Floating solar in the Philippines: rising tide of resilience

Carmen Copper’s foray into floating solar reflects the Philippines’ ongoing growth in renewable energy capacity and the country’s ambitions to actively develop floating solar power, given its many large inland lakes suitable for such development.

It's in that context that Carmen Copper in September 2022 called on Black & Veatch to develop a power system impact report, then a front-end engineering and design (FEED) analysis to better understand what it takes to move the project into the engineering, procurement and construction (EPC) stage. The process involved navigating the natural questions: How much will it cost to build and operate? How will that be paid for? Will it be truly reliable?

Ultimately, the companies’ cultures — shared emphasis on being stewards of the environment, meeting compliance and regulatory requirements, and being socially conscious — meshed. Black & Veatch was hired as the topline EPC contractor in December 2023 and went to work the following spring.

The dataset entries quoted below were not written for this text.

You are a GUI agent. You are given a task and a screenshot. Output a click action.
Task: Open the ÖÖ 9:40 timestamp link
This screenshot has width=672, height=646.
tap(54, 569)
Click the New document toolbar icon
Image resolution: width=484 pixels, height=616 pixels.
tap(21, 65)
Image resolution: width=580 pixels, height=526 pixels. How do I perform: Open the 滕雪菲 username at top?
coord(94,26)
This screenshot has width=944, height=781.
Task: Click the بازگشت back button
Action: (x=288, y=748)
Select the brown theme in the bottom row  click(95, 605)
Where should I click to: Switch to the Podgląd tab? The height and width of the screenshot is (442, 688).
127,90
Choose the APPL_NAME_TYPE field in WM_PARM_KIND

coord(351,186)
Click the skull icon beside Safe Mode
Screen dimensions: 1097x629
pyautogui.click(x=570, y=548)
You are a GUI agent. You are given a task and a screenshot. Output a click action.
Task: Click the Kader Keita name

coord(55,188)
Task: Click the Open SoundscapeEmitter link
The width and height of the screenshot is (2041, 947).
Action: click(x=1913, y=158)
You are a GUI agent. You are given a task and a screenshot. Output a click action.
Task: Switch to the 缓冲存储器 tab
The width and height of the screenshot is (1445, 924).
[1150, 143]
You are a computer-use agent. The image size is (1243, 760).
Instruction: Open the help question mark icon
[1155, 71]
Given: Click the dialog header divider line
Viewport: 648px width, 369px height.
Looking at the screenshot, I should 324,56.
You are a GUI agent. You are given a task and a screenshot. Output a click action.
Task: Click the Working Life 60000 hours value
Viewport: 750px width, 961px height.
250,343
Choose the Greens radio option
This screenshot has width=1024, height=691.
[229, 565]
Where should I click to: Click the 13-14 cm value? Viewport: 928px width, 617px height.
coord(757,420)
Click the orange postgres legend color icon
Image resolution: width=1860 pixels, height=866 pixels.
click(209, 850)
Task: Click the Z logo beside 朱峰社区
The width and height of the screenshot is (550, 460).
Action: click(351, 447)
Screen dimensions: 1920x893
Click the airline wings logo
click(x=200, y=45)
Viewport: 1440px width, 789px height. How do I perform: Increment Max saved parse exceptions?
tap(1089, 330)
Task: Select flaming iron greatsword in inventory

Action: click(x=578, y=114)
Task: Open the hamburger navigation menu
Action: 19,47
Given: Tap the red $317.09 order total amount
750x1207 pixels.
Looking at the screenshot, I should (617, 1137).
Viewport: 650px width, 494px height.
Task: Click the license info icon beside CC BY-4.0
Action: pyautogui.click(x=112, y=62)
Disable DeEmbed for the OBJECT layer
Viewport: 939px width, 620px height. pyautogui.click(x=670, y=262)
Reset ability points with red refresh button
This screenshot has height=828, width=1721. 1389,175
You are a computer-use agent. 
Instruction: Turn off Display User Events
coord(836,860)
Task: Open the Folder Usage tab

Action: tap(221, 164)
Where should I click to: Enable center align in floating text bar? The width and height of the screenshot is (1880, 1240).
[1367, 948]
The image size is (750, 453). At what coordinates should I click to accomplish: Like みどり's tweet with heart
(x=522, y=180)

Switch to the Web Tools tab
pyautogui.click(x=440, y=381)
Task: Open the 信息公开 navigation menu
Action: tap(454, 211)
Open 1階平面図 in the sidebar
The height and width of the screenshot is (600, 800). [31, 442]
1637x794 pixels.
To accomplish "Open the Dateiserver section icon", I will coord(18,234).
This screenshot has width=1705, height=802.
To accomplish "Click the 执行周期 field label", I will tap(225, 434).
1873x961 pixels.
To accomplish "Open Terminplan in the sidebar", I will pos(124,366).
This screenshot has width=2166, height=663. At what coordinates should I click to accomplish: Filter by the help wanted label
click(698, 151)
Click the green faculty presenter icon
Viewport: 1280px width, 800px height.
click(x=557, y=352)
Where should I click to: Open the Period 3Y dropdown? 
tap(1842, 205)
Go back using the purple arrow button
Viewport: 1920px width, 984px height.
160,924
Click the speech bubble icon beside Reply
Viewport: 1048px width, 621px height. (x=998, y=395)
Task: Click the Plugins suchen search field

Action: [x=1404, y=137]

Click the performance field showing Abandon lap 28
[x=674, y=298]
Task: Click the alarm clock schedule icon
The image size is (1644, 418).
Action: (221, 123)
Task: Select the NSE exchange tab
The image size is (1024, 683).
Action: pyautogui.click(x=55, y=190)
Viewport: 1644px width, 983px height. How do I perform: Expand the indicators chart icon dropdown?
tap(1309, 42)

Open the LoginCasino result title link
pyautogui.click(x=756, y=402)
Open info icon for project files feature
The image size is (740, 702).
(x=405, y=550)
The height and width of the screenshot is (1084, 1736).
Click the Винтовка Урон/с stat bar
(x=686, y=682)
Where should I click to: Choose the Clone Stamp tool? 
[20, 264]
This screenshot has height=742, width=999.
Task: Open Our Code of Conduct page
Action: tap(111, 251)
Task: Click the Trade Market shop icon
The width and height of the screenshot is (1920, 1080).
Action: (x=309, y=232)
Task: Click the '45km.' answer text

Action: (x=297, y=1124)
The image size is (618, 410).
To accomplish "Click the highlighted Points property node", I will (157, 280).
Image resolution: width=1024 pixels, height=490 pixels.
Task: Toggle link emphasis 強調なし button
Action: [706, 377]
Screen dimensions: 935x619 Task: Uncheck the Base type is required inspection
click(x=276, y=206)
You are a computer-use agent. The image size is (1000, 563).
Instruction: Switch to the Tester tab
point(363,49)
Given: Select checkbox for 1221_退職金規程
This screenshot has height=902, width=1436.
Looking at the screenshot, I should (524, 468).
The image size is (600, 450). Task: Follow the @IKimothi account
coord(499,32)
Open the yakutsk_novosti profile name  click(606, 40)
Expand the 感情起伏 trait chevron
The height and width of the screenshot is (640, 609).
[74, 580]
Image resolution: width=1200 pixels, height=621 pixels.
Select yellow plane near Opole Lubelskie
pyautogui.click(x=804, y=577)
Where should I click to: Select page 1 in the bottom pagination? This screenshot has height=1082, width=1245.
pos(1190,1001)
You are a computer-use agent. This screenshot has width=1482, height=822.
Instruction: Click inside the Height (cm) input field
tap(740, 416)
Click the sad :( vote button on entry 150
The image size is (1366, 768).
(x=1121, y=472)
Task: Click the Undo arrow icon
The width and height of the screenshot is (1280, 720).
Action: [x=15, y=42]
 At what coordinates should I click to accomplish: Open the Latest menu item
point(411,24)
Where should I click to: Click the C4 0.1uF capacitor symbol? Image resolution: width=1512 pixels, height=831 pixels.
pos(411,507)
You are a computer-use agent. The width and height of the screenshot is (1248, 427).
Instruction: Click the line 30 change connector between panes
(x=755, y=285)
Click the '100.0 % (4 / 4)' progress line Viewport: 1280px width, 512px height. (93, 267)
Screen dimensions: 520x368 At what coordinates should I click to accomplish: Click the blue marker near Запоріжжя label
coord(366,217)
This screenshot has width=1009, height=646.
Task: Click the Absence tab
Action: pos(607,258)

Advantages of floatovoltaics

Preassembled onshore, buoyant platform “floaters” crafted of recycled plastic supported the solar arrays. Twenty-eight panels were fixed to each section, towed in four to six segments at a time by rubberized tugboats across the reservoir and positioned before incrementally being bracketed together. The array then was tied to mooring lines linked to the submerged concrete anchor blocks and positioned using a sonar global positioning system (GPS), all under Black & Veatch supervision for quality assurance.

The advantages of floatovoltaics are abundant. Water surfaces don’t cost as much as land. The layout is more compact, and water cools the corrosion-resistant panels, giving them greater efficiency than their on-land counterparts. Floating solar is especially useful in areas with limited land availability and even can mitigate water evaporation through the shading the panel flotilla provides. And water levels can be controlled by the reservoir’s dam.

The project, completed on time and within budget, was a showcase of safety, achieved by more than 250,000 man-hours without lost time injury.

BV Floating Solar Carmen Copper

Along the way, Black & Veatch and Carmen Copper collaborated on ensuring safety during the rigorous construction, ultimately achieving more than 250,000 man-hours without lost time due to injury. Training was provided to the subcontractors and the local laborers, who had different levels of understanding of preferred safety protocols. With that, workers went home unharmed to their families each day.

As the region migrates to renewables, what transpired on the serene reservoir — on time and within budget — offers yet another testament to how the right planning, collaboration, creativity and a bold vision of a transition to a greener energy ecosystem can deliver innovative, reliable power.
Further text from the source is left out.